Wednesday, July 18, 2007

The double whammy of a hot climate

kw: musings, climatology, tropics

In the former post I reviewed Under a Green Sky by Peter D. Ward. He makes a distressing point or two about living on a tropical planet.

The human species evolved primarily during ice ages, particularly the 100,000 years since "anatomically modern" humans arose. The tropics (the 30% of Earth's surface between 23°S and 23°N) were more temperate than now, perhaps by 8-10°C (14-18°F). Dr. Ward writes
"We who live in the more comfortable climes seem to think that just because the human tribes who lave long inhabited the equatorial zone have evolved through many generations living in constant heat, night and day, that somehow these people no longer feel the heat and humidity, that unlike us, they are not made uncomfortable by the horrible climate. Not so."
Maybe we've all read or heard of people in the tropics who seem able to work in the heat without sweating much. It is never stated that they have a secret. Nearly everyone who lives in the tropics without air conditioning uses one or another of the legal drugs so abundantly supplied in tropical plants.

Remember, most plants are trying to avoid being eaten by herbivores and omnivores. Woodiness helps; even many leaves (such as elm—ever chewed one?) are woody and unpalatable. Grasses and sedges incorporate silica crystals in their tissues to make them harder to chew. But most plants use chemical defenses, hence their bitter taste. The taste isn't just a sensory deterrent, it usually indicates the plant is poisonous.

Some plant poisons that kill or weaken insects and other small animals don't harm people nearly as easily. The common substance Caffeine is an insecticide, and deters some small mammals, but office workers worldwide consume a half gram or more daily "just to keep going." By chewing coffee beans and camellia leaves (tea leaves), people for centuries used Caffeine as a stimulant and mild analgesic...it really does help you cope with heat.

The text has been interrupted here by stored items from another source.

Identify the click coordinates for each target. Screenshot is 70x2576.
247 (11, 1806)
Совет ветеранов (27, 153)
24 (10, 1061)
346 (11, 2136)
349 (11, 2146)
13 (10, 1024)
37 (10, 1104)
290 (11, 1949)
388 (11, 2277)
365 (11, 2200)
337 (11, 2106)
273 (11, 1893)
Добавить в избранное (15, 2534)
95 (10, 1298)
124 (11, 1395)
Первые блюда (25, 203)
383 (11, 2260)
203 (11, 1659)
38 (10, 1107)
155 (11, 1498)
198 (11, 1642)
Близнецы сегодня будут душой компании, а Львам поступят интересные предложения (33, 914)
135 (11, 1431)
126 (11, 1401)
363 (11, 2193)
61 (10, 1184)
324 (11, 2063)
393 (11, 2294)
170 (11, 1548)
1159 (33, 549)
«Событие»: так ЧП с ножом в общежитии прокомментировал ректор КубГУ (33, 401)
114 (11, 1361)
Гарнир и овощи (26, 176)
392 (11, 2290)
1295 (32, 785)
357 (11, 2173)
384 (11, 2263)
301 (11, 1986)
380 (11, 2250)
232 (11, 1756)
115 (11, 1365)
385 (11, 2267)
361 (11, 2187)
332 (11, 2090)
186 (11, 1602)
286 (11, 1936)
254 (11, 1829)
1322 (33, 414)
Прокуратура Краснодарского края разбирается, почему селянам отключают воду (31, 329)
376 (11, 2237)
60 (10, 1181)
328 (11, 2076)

Caffeine is just about the only "heat helper" that doesn't hinder mental acuity. Around the world people use Kava (Polynesia), Betel (Indochina), Marijuana (almost anywhere, often used with one of the others), Khat (India to East Africa & Turkey), and Coca plus Cacao and Coffee (South America).

With or without drugs that can numb the mind, tropical heat is so enervating that one cannot sustain critical thinking. It is well known that few great mental achievements arose in the tropics. This is not because the people living there are less smart, but that the climate makes them work extra hard to have any thoughts at all.

I've worked with people who were born in hot places, now living in temperate America. They are formidably intelligent, whether from Uganda, Colombia, or Vietnam. But now we're coming to a subject covered in more detail by another book I'll review soon. Just a point from issues that overlap that book and this one:

Drop a typical urban or suburban Westerner into the Congo, New Guinea, or the Amazon, with an overnight bag and a knife. Set up a betting pool on when he or she will die. It'll be a matter of days. Now drop a typical native of the Congo, New Guinea, or the Amazon into New York City, London, or Paris, with an overnight bag and a knife. His or her grandchildren are likely to own the building your grandchildren work in. So who is smarter?